Self-Compassion: Right Or Reward?
Self-Compassion is tricky for many, who have long understood self-love as that thing you earn once you have done enough in the world. Think about it. Do you have a free invitation to your heart, or do you feel more like you are waiting out in the cold, staring our your heart’s door, wishing someone would open it? I hear this all the time in my office. “Maybe love is just not for me.” “It is so much easier to love other people than it is to love myself.” “If I am being honest, self-compassion sounds good, but what if it’s impossible for me?”
If this sounds like you, know that you are not alone. This question has plagued people for thousands of years. Am I better off working myself to the bone with the promise that one day I will give myself love and acceptance as a reward, or can I really give myself love and acceptance now, and still achieve a meaningful and successful life? People honestly believe that withholding love is the key to motivation, and let me tell you why.
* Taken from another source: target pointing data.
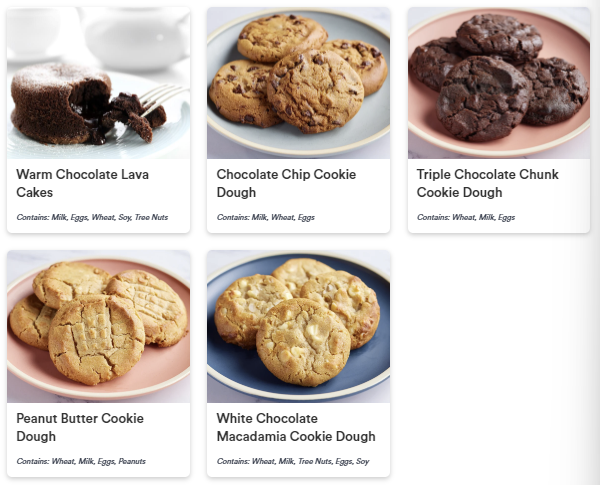Click the allergen line listing Peanuts
This screenshot has width=600, height=485.
81,461
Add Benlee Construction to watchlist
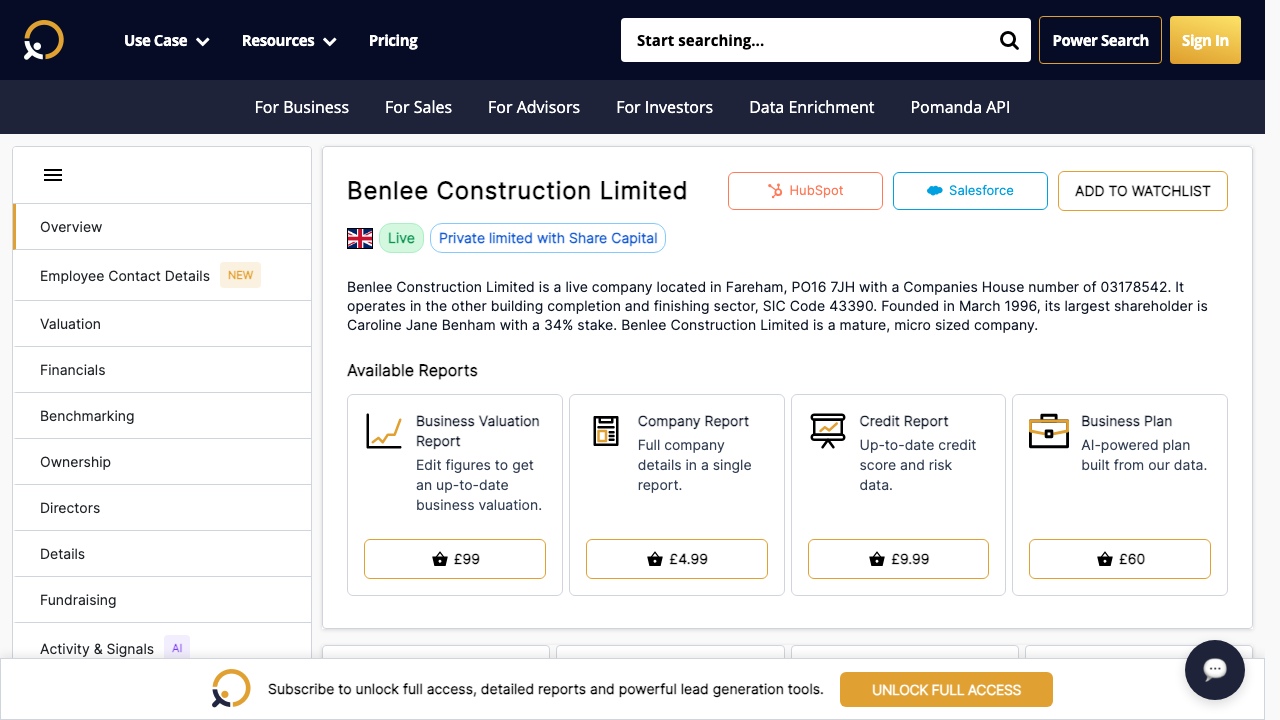The width and height of the screenshot is (1280, 720). pyautogui.click(x=1142, y=190)
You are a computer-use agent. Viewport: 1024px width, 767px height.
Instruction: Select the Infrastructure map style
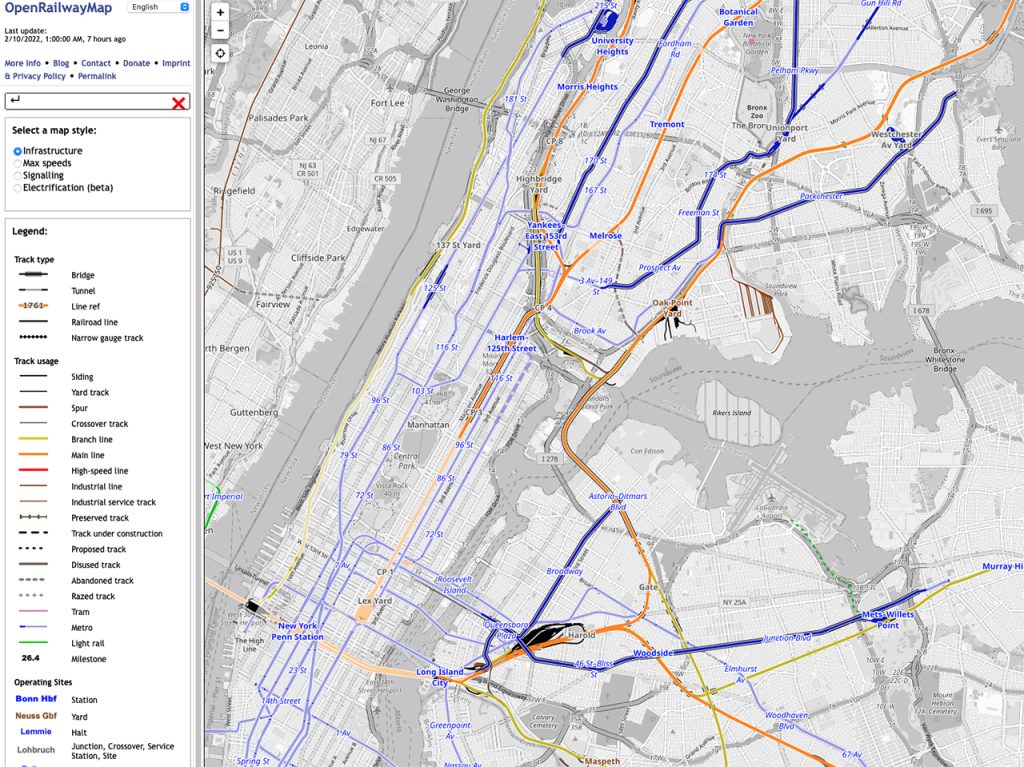(x=18, y=151)
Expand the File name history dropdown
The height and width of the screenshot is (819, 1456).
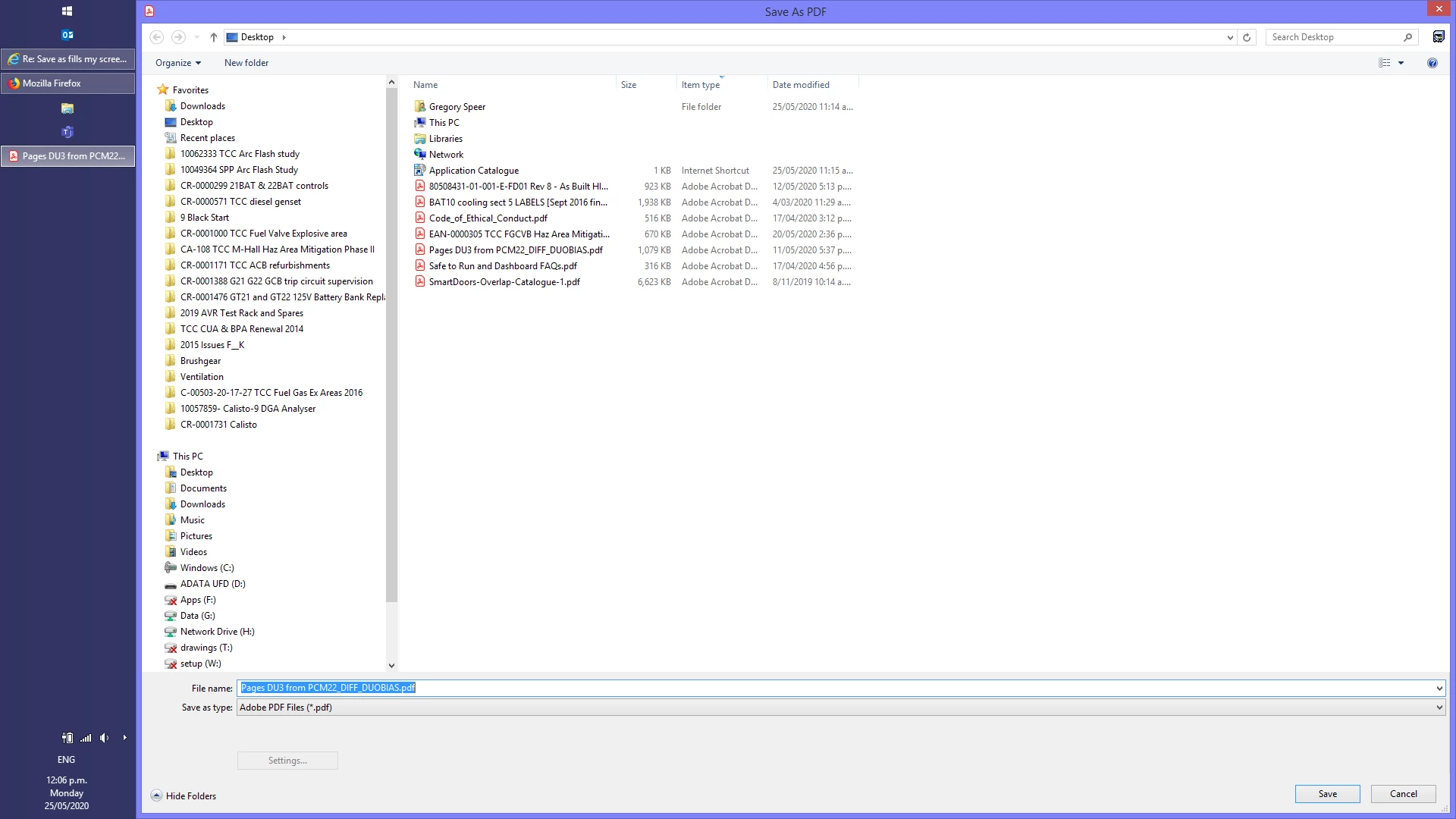(x=1439, y=689)
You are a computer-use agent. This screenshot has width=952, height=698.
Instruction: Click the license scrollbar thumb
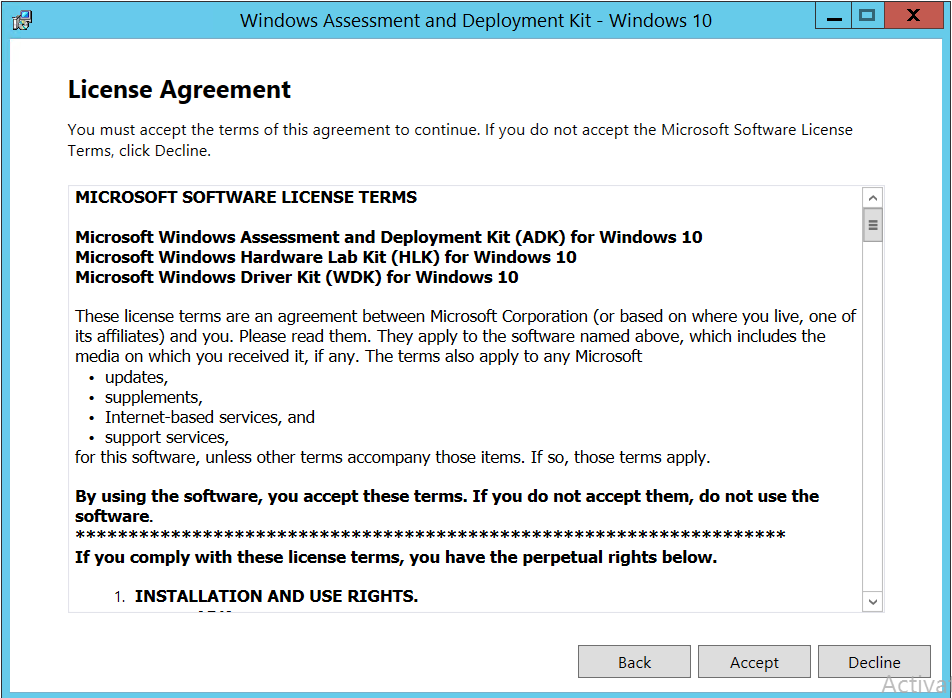pyautogui.click(x=873, y=226)
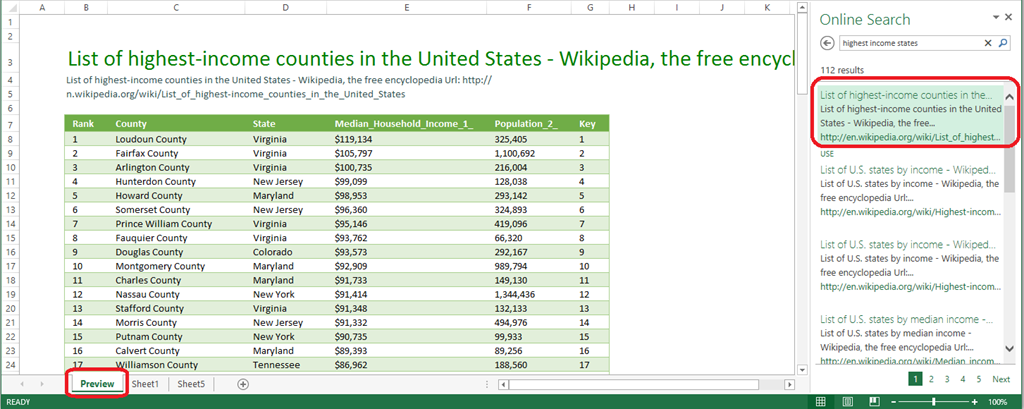
Task: Click the magnifier search icon
Action: pyautogui.click(x=1003, y=43)
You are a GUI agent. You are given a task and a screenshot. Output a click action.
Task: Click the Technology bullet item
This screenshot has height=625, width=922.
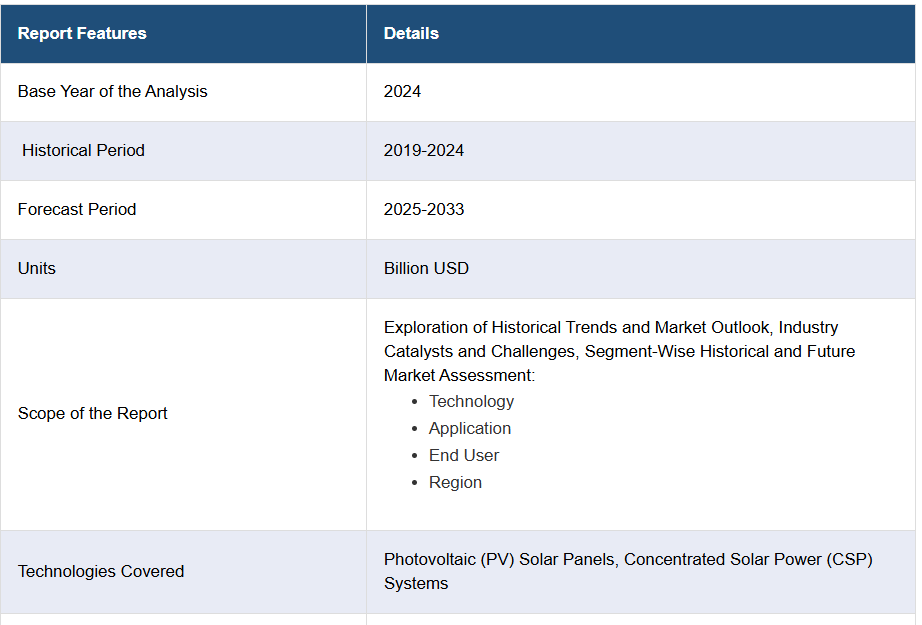[x=471, y=401]
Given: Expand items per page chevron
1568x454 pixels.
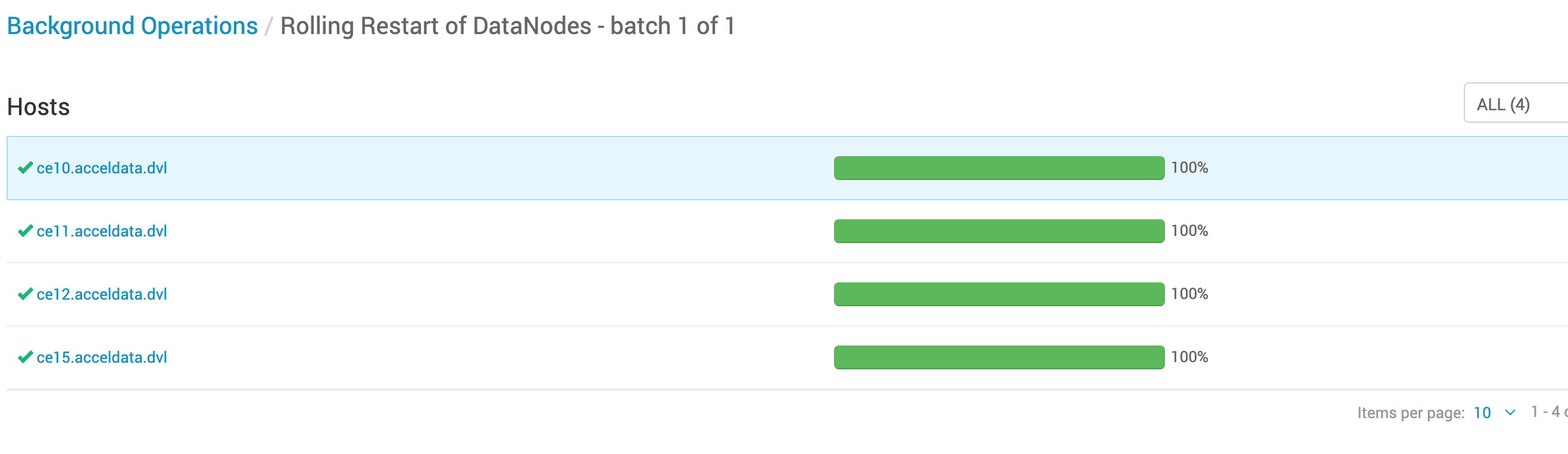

In the previous generations, love is something that you were given, when you were respectful, accomplished your housework, and made your family proud. Their lives, and the lives of their parents and grandparents were very hard, and our sense of parenting often mirrors the social climate of our time. Hard life. Hard parenting. Life is also difficult and unpredictable sometimes, which compels us to fantasize about a self that is hard, harder than the suffering, and we believe this hardness comes from tough love. So, we apply what we have learned from our models, and our fantasies to our self.
Too Much Tough Love
This is where the phrase, “No one is harder on me than I am,” comes from. And, as you are reading this, you may even hold this phrase and belief system in high esteem. In fairness, you come by these views naturally, but what we know is that if you hold a muscle, thought, or feeling with too much hardness for too long that injury and illness will prevail. Some part of us knows that self-compassion can help us heal. The same part of us that finds someone to comfort us, when we are truly unwell, as opposed to someone, who will punish us, and make our condition worse.
Quick Visualization To Unlock The Door To Your Heart
We are going to take a calculated risk to make sure the door to your heart is always open, warm, and stocked with memories and know-how that help you feel good about your life even when things are difficult.
I want you to imagine yourself on the cold street. Imagine a building, a house, or even a castle. Inside lies your heart, and self-compassion. Notice the door. What color is the door? What does the handle look like? Is there a light on? As you contemplate these questions, notice how you feel in your body right now. Where do you feel most tense? Now, I want you to think of a very warm place, perhaps an island somewhere, or a fireplace. Concentrate on the heat. Notice, where you feel this heat, and send it upwards, and downwards until you are nice and toasty. Now, remember the door, and send the heat towards the door. Notice the door unlock, and welcome you in. Notice how your body feels now. Embrace your newfound sense of relaxation and comfort.
Remember that you did this. No matter where you are, what you have done, or what you are going through, you always have the power to let yourself in. Based on your body’s positive response, I would urge you to let yourself in as often as possible for your well-being, and the well-being of those you care about most.
365 Days Of Self-Compassion. Day 185. In The Books.